I am not yet aware of any generally available streaming-media reflectors, other than on those based on MBONE.
Similarly, remember 'The Computer for the Rest of Us'? Well, before the web exploded, Marc Andressen used to talk about 'The Internet for the Rest of Us'. Clearly, some GUI slapped on the Internet would make it far more palatable, as opposed to the 'command-line' of telnet and ftp. But a web browser is not just a pretty GUI slapped on telnet or ftp, and if it had been, the WWW still wouldn't exist (what happened to 'gopher'? Simple: no pictures, no 'home pages'). The success of the WWW needed a new, simple, easy technology: HTTP and hyperlinks, to make it go. The original HTTP and HTML were dirt-simple, and that was half the power of the early Internet.
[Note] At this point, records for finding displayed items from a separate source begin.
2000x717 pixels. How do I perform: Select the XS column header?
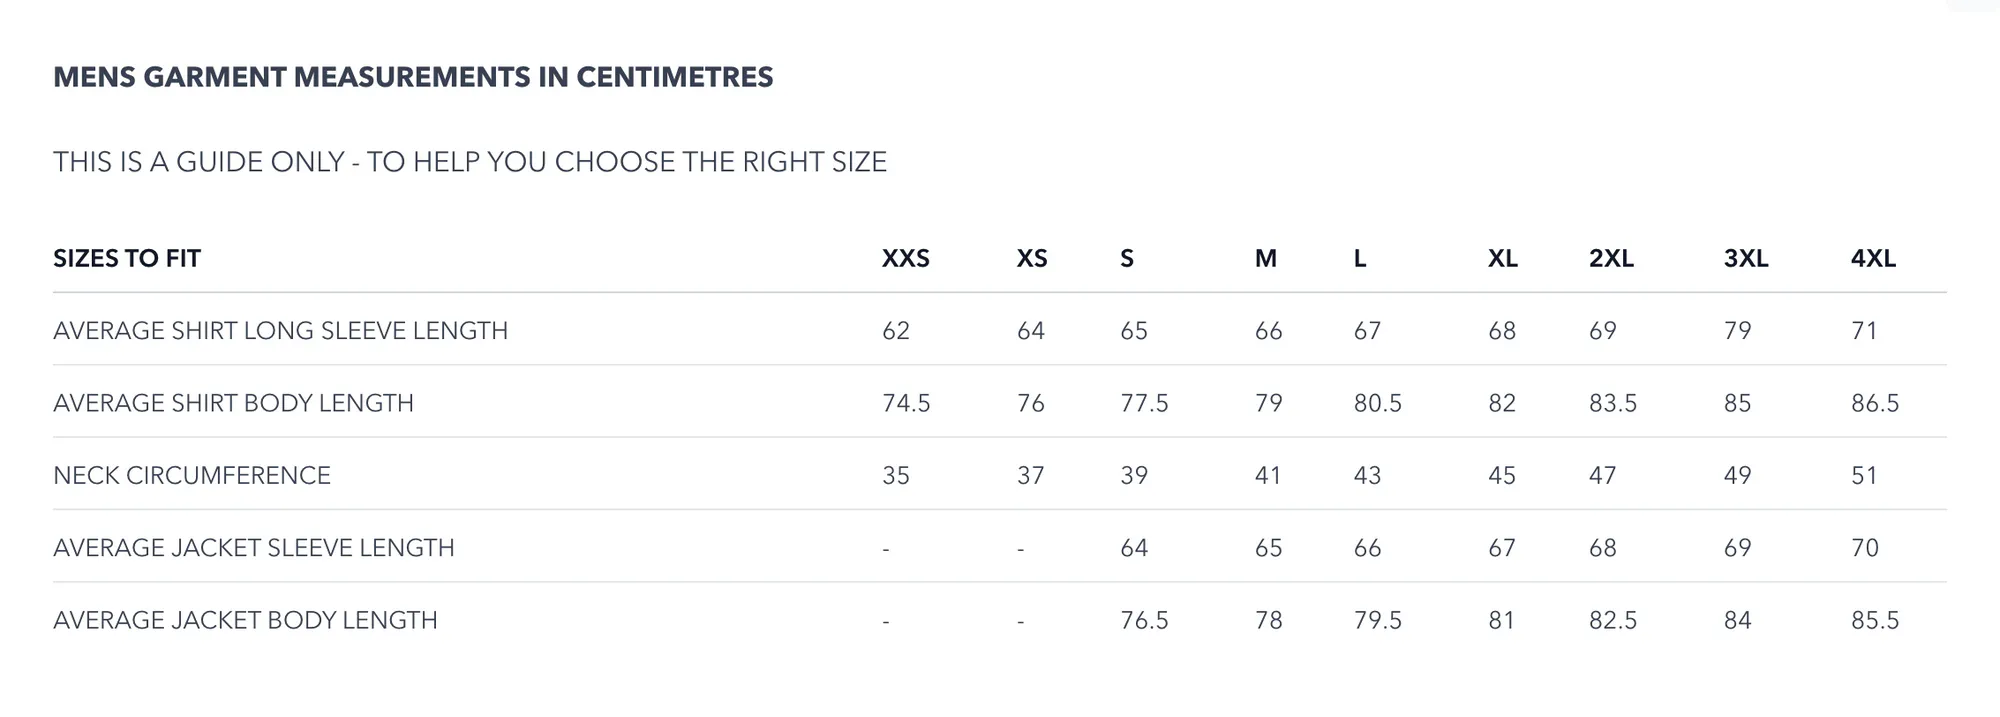coord(1032,258)
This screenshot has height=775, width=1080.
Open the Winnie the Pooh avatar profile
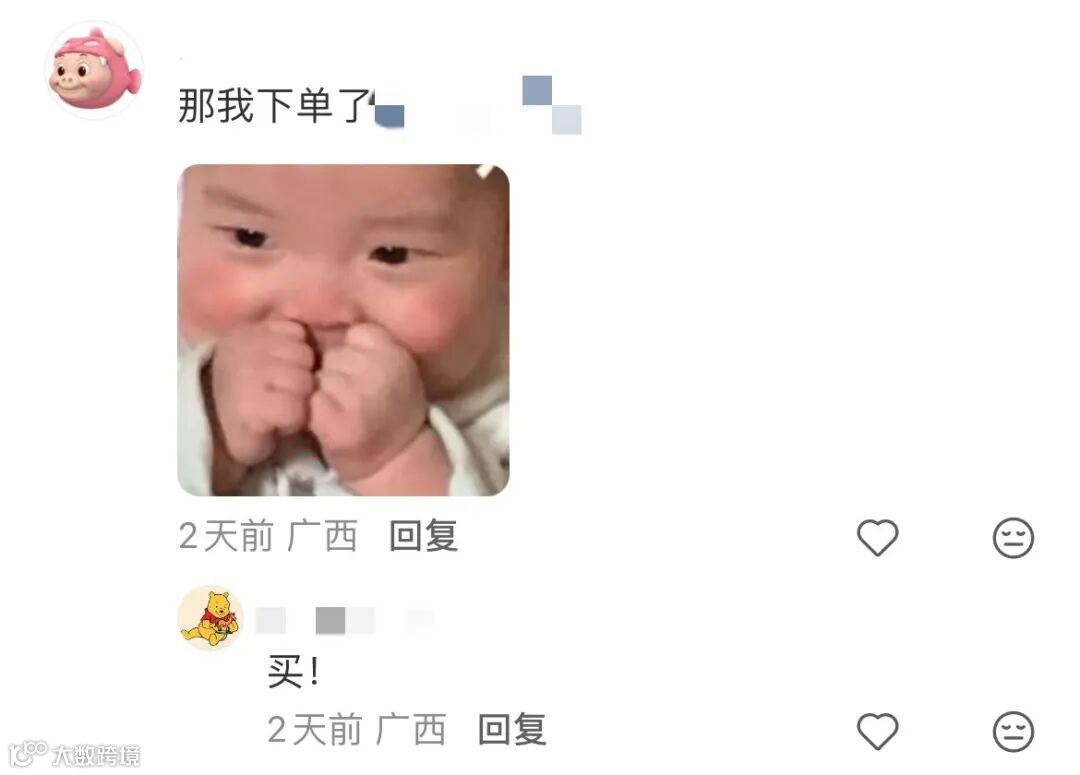[211, 618]
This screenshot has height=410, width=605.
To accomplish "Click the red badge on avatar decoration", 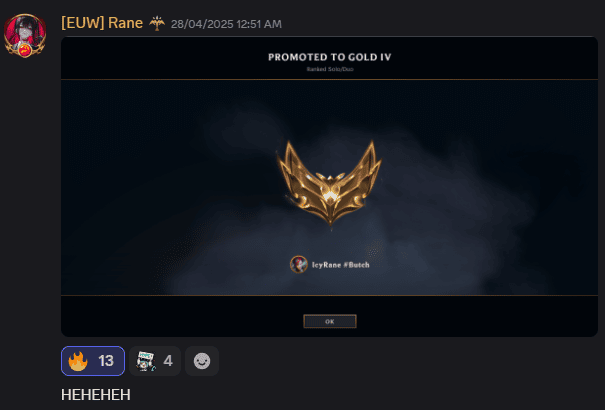I will [25, 51].
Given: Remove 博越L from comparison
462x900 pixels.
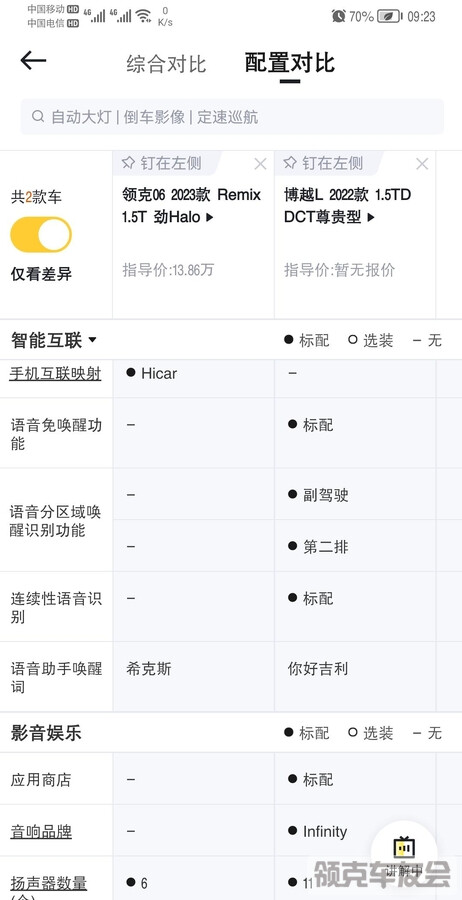Looking at the screenshot, I should coord(422,164).

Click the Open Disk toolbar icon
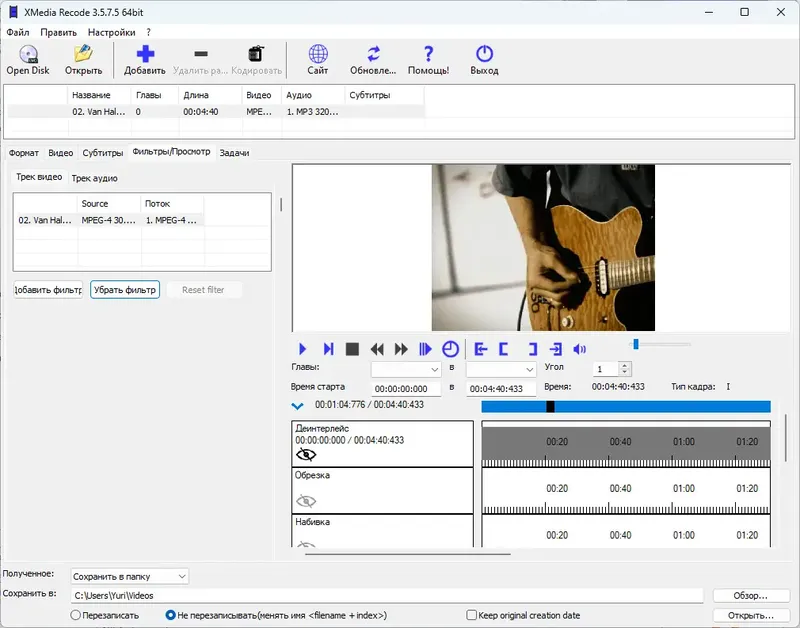coord(27,55)

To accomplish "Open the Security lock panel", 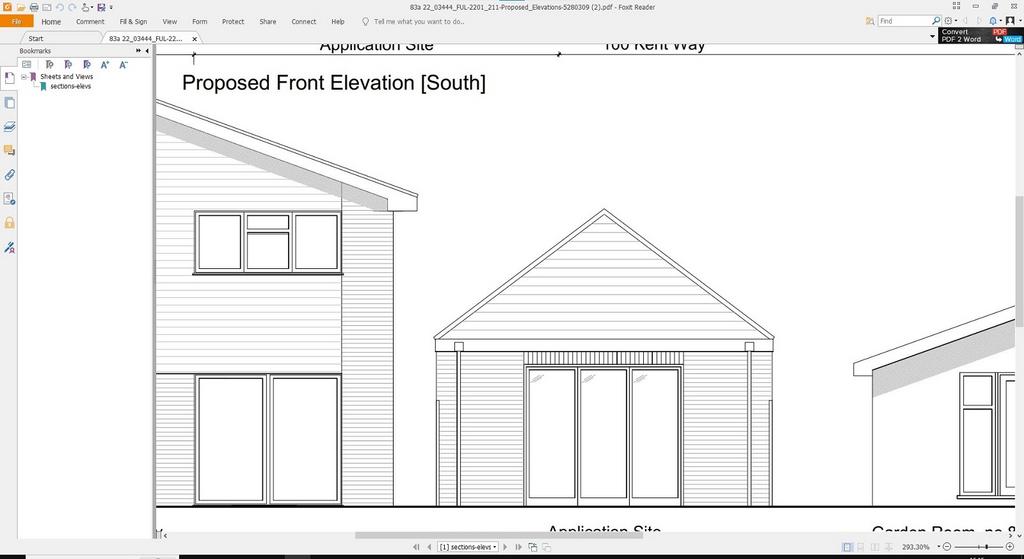I will pos(9,223).
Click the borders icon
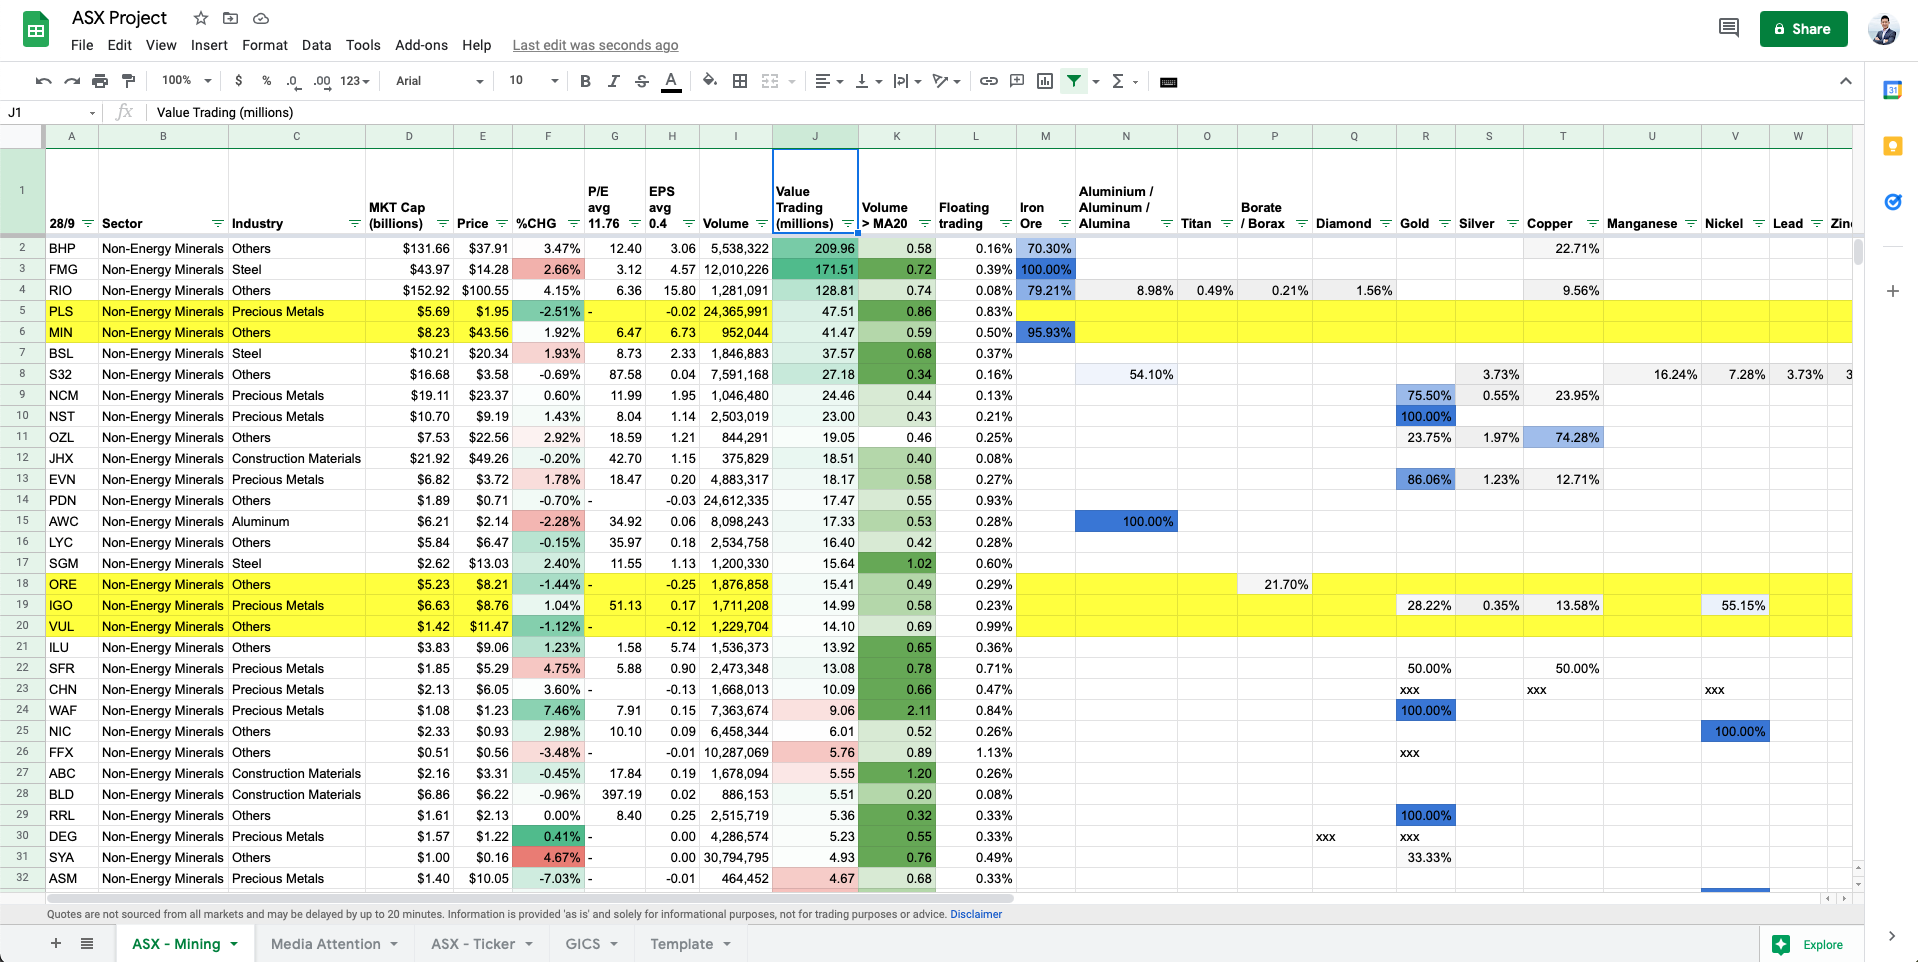The width and height of the screenshot is (1918, 962). [740, 81]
Without this simplicity and ease of use, the net wouldn't have happened.
What about 'the rest of us'? It wasn't just technology that made the Internet explode, it was what the technology could do. It allowed (almost) anyone to publish anything at a tiny fraction of the cost of traditional print/radio/TV publishing. It gave power to the people. It was a fundamentally democratic movement that was inclusive, that allowed anyone to participate, not just the rich, or the members of media empires. In a bizarrely different way, it is these same forces that power Napster: even if the music publishing industry hadn't fallen asleep at the wheel, it is the democratization that drives Napster. Rather than listening to what the music industry wants me to listen to, I can finally listen to what I want to listen to. At long last, I am able to match artist to the artists work, rather than listening to the radio and scratching my head 'gee I liked that song, but what the hell was the name of the artist?' Before Napster, if I didn't know what music CD to buy, even when I wanted to. I wasn't hip enough to have freinds who new the names of the cool bands, the CD's that were worth buying. Now, finally, I know the names of the bands that I like. Napster gives control back to the man in the street.
Similarly, the final distributed storage/computation infrastructure will have to address similar populist goals: it must be inclusive, not exclusive. Everyone must be able to participate. It must be for 'the rest of us'.
(N.B. These remarks are a bit off-base. Freenet now includes a date-based versioning scheme.)